Make a summer’s saving plan. Looking at your proposed budget, decide how much you would like to save every month. Set some goals (they don’t all have to be boring) on how you’d like to use any excess money. Think about a few of these options…

  • Do you have credit card debt or student loans? Create a payment plan to make some headway with that debt this summer.
  • Is there somewhere you’ve always wanted to visit? Create a vacation savings plan and work toward going somewhere great at the end of the summer.
  • Would you like to move into a house by the end of the year? Or maybe it’s a newer car you’d like. Start saving for a downpayment.
  • Are you in over your head? Meet with a professional like Rulon T. Burton to discuss your options for financial recovery and set some goals together.

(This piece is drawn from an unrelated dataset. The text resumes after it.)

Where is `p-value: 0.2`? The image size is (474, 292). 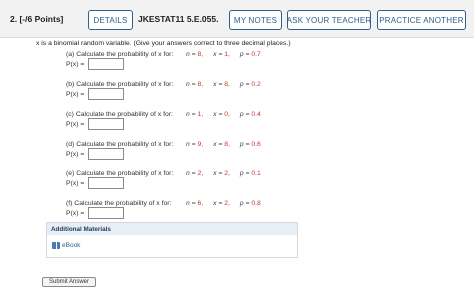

Once you’ve decided on a few goals, set a monthly amount you’d like to achieve. Then, reward yourself every month if you’ve reached your savings goal. This can be as simple as eating out or doing some shopping, or you could be frugal and rent a movie or give yourself a pedicure. The key is to make your savings fun.

Have Fun

Setting and achieving goals (especially financial ones) can be extremely liberating and, dare I say, fun? When you know where your money is going, you don’t have to feel guilty for spending money on yourself. So, take a little time to sort things out this summer and have some fun doing it. You’ll thank yourself and your checkbook will thank you, too.